>>>
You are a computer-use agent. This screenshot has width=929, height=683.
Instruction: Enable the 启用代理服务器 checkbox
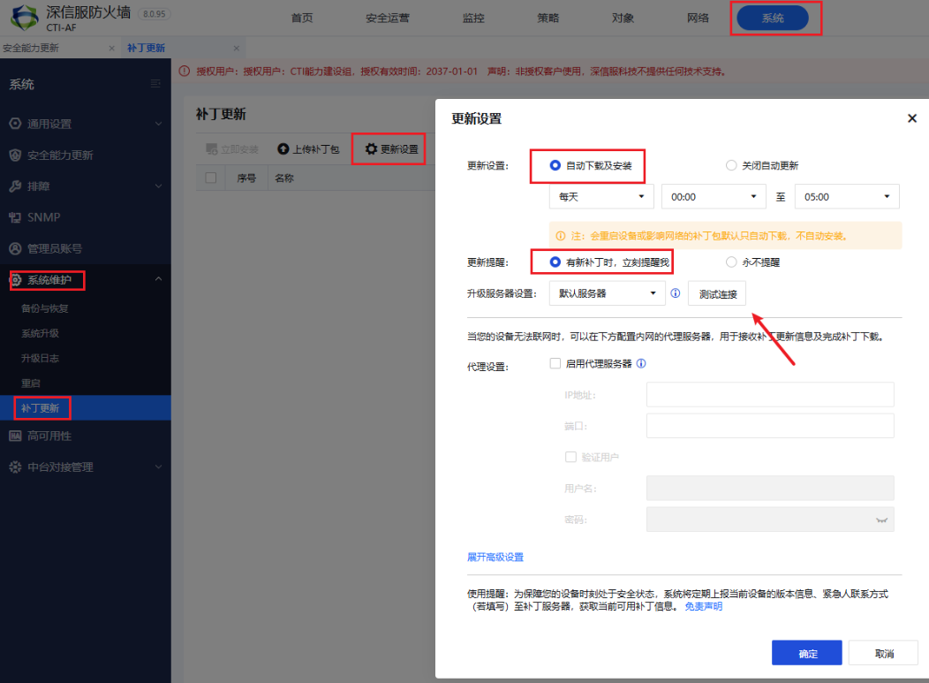click(555, 363)
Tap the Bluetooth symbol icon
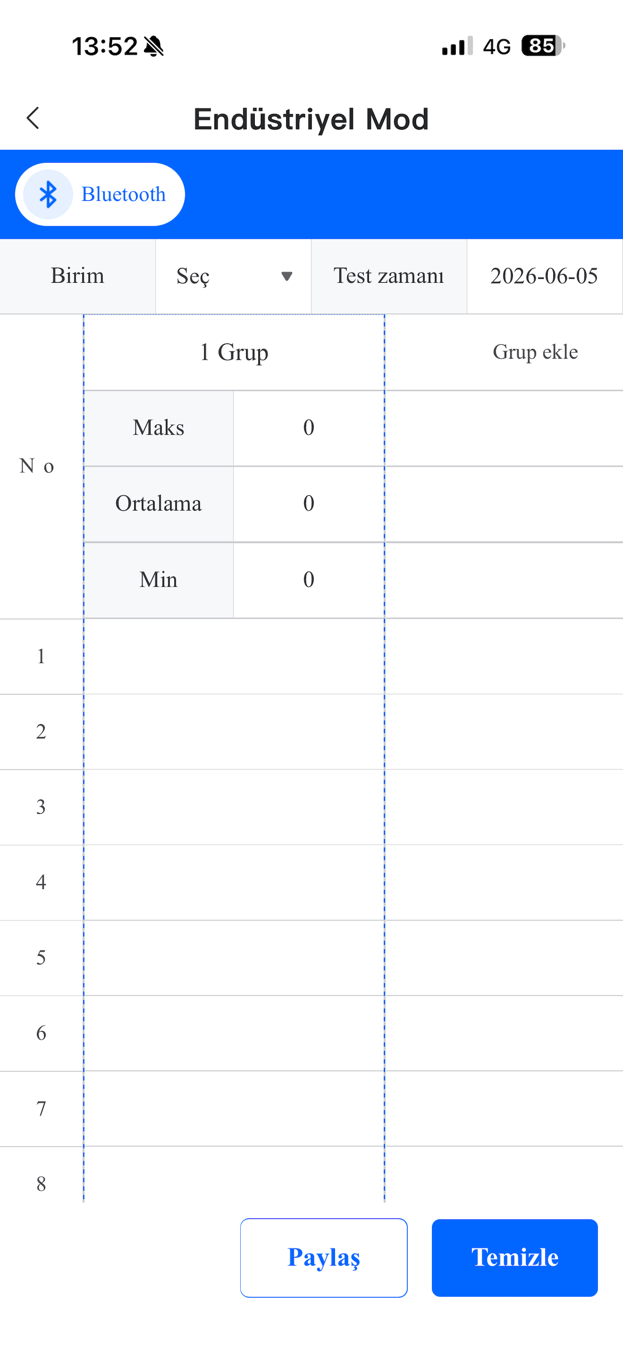 point(48,194)
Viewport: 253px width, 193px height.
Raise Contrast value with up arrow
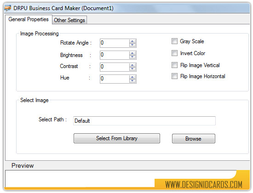(132, 65)
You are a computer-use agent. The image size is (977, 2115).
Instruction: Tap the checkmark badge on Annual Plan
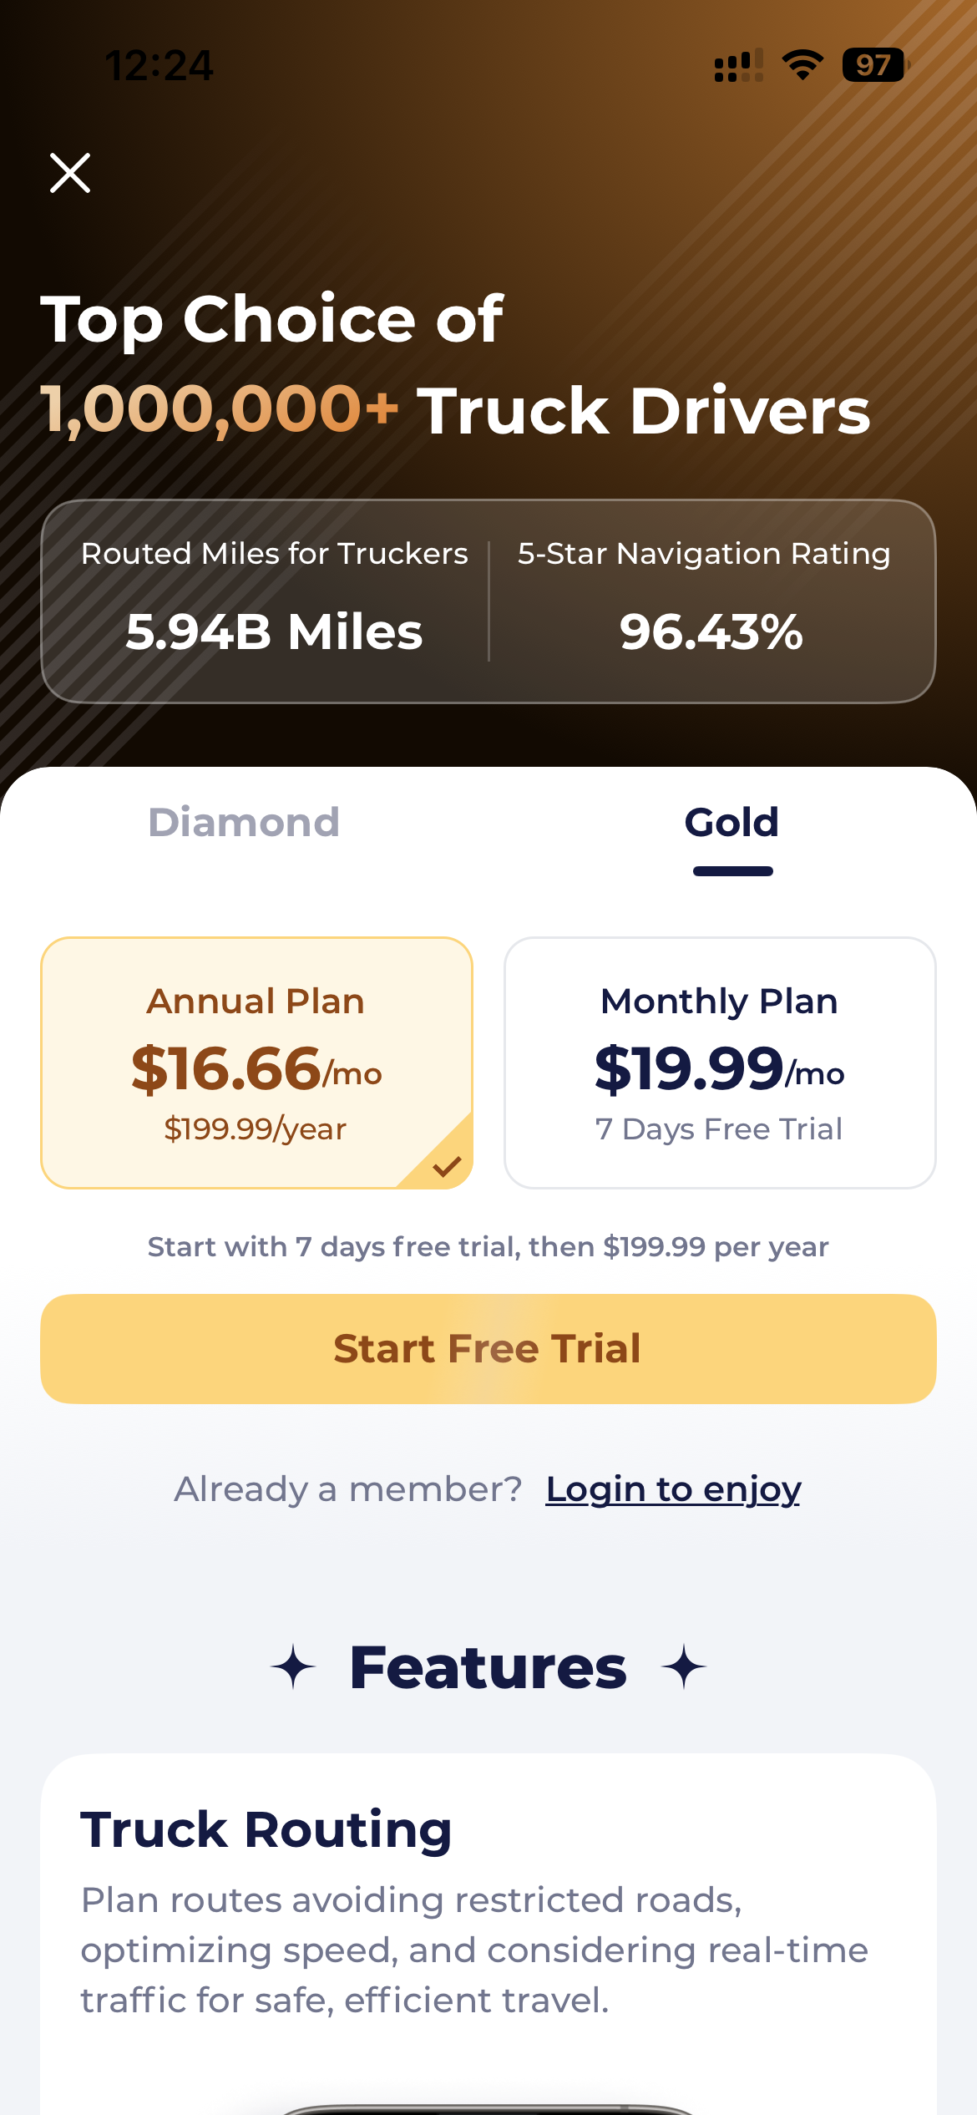[448, 1166]
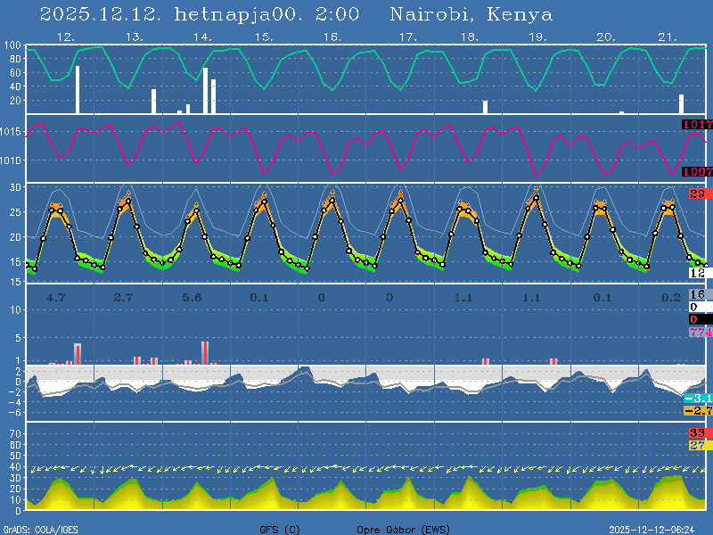Click the red 33 wind gust label
Viewport: 713px width, 535px height.
(697, 432)
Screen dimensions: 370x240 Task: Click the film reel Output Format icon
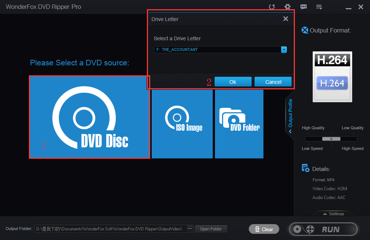[x=305, y=30]
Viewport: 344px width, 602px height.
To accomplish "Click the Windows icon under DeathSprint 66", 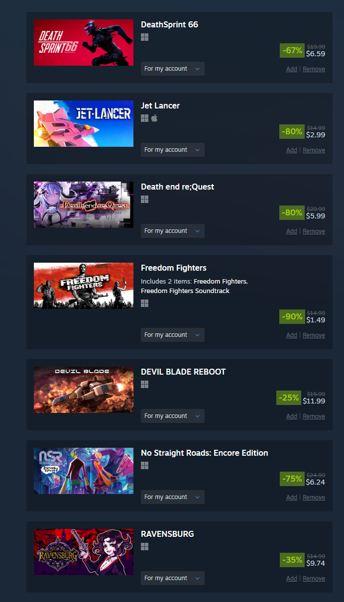I will (145, 37).
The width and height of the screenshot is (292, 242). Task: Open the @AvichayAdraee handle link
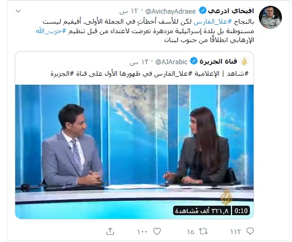170,12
<<<
• **AIM OF THE EXERCISE**: Every line from the one holding "The width and" through the final line of the data above is to be reproduced exactly, both ends included, with the pictures left out.

• **RESULT OF THIS TASK**:
The width and height of the screenshot is (292, 242). Task: Open the @AvichayAdraee handle link
170,12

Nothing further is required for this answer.